The Bible is an ancient book, written in a language other than English, describing social and cultural situations incongruent with modern sensibilities. To help readers bridge these gaps, this work examines the translation and interpretation of a set of biblical texts from the perspectives of cultural anthropology and the social sciences. The introduction deals with methodological issues, enabling readers to recognize the differences in translation when words, sentences, and ideas are part of ancient social and cultural systems that shape meaning. The following essays demonstrate how Bible translations can be culturally sensitive, take into account the challenge of social distance, and avoid the dangers of ethnocentric and theological myopia. As a whole, this work shows the importance of making use of the insights of cultural anthropology in an age of ever-increasing manipulation of the biblical text.

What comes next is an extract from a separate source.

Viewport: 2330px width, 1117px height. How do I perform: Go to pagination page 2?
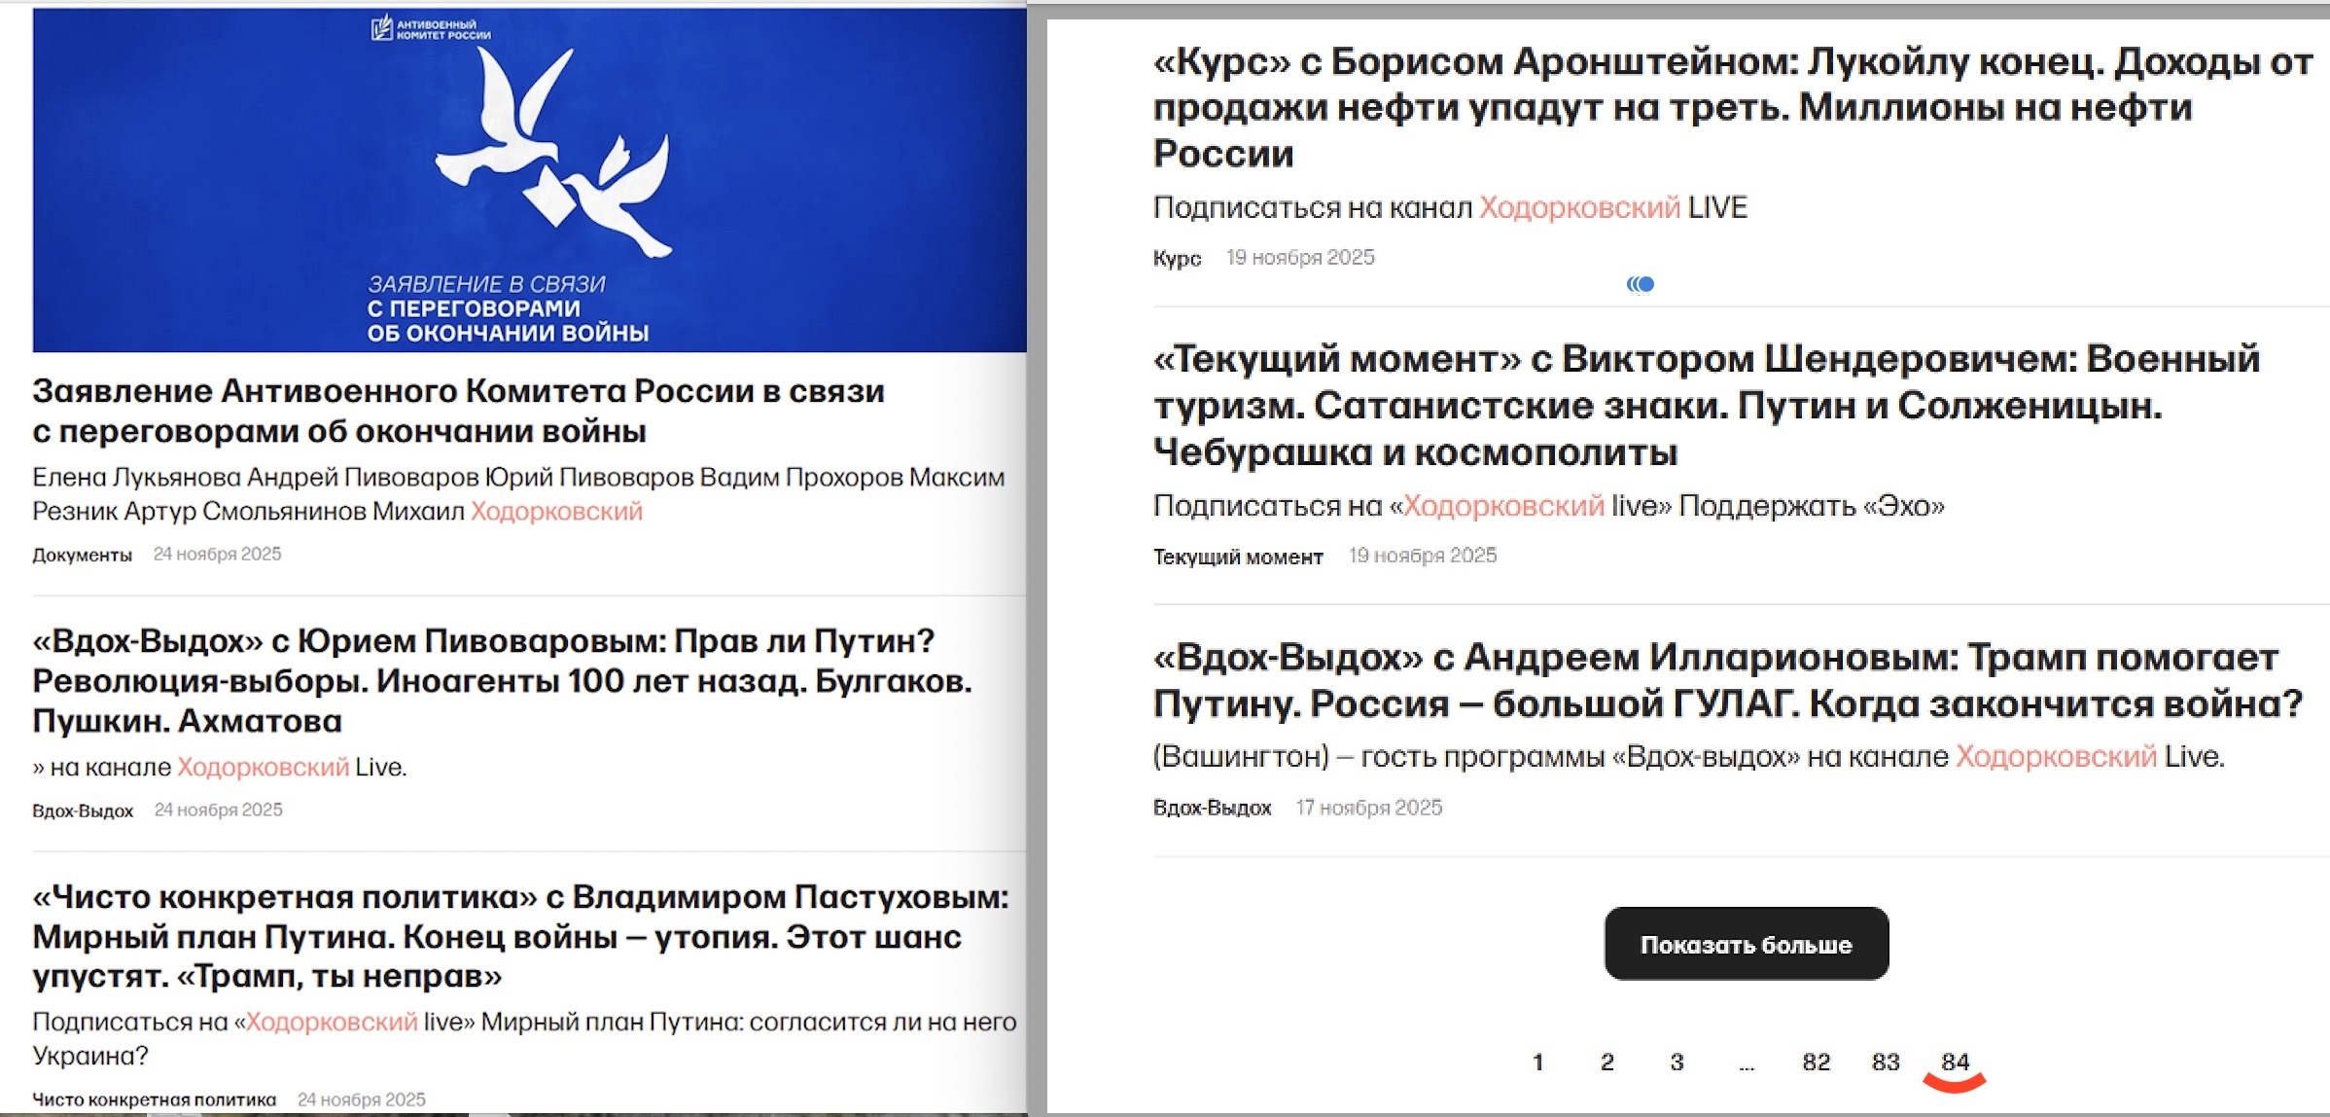1606,1062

The contributors are Alicia Batten, Zeba A. Crook, Richard E. DeMaris, John H. Elliott, Rob Kugler, Carolyn Leeb, Dietmar Neufeld, John J. Pilch, Richard L. Rohrbaugh, and John Sandys-Wunsch.

Dietmar Neufeld, Ph.D. (1991) in Christian Origins, McGill University, is Associate Professor of Church History and Origins of Christianity at the University of British Columbia. He is the author of Reconceiving Texts as Speech Acts: An Analysis of I John (Brill).